Rule ID
SV-251009r802249_rule
Version
V1R1
CCIs
Information flow control regulates where information is allowed to travel within a network. The flow of all network traffic must be monitored and controlled so it does not introduce any unacceptable risk to the network infrastructure or data. Sentry enforces approved authorizations by employing security policy and/or rules configured in MobileIron UEM that restrict information system services capability based on header or protocol information.
Verify the Sentry and MobileIron UEM is configured to enforce approved authorizations for controlling the flow of information within the network based on attribute- and content-based inspection of the source, destination, headers, and/or content of the communications traffic. MobileIron UEM applies Configurations to devices/users based on manual or dynamic labels. Verify that Configurations that leverage Sentry such as Email, VPN, Docs@Work, or any backend service which leverage Sentry as a gateway are applied to the appropriate user groups via the configurable labels.
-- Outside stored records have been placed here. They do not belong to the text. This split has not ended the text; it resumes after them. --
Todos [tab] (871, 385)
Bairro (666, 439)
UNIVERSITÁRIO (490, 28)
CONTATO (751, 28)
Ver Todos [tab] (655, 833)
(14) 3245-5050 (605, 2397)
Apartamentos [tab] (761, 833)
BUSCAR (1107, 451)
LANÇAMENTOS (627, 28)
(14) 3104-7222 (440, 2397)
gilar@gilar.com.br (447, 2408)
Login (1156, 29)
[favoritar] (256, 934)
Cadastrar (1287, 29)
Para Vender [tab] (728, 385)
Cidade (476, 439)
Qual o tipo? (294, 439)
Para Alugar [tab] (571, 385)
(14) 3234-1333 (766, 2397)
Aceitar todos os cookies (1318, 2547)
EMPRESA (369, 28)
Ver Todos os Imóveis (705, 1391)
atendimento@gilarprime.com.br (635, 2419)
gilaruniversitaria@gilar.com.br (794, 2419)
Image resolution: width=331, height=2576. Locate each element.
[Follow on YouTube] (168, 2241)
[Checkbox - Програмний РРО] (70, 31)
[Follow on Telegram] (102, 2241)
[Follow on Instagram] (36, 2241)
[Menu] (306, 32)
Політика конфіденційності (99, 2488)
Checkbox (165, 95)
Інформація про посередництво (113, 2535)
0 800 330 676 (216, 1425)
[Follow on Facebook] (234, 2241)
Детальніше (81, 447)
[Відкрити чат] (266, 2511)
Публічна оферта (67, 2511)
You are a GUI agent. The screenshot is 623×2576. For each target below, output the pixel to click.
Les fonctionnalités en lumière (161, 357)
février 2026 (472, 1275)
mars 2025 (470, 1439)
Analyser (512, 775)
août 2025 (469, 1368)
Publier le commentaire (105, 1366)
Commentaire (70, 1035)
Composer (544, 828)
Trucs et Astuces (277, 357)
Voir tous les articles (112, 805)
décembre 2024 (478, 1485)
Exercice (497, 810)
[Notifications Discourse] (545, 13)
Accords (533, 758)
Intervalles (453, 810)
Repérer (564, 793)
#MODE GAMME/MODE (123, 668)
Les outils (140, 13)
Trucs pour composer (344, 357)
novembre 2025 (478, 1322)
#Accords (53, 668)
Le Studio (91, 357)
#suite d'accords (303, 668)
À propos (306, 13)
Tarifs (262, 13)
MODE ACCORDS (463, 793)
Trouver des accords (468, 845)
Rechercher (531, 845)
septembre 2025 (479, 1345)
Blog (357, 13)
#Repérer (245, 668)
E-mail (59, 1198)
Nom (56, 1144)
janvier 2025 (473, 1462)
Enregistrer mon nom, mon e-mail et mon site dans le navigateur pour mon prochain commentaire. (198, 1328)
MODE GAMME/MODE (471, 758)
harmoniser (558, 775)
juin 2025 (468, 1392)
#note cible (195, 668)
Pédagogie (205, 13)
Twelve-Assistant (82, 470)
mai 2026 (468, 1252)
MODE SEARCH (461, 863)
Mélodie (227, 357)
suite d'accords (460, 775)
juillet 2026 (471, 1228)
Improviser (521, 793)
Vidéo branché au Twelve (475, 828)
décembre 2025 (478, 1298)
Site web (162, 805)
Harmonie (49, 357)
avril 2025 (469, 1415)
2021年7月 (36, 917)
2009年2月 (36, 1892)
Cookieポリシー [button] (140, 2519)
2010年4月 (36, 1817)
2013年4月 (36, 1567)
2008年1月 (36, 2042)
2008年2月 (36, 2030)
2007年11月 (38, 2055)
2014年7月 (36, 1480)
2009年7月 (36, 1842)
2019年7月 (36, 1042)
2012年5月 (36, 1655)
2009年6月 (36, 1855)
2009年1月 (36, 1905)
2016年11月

If not, this is a finding. 1. Log in to the Core Admin Portal. 2. Go to Policies and Configurations >> Configurations. 3. Verify the Sentry related Configurations are applied to the devices accessing systems behind the Sentry. If Configurations are misassigned to the wrong label/user groups, this is a finding.
Configure the Sentry to enforce approved authorizations for controlling the flow of information within the network based on attribute- and content-based inspection of the source, destination, headers, and/or content of the communications traffic via MI Core labels. 1. Log in to the Core Admin Portal. 2. Go to Policies and Configurations >> Configurations. 3. For Active Sync email use cases with Sentry, apply the Exchange or mail app configurations using the Sentry to devices via a label. 4. For App Tunnel use cases, apply app configurations using the Sentry to device via a label.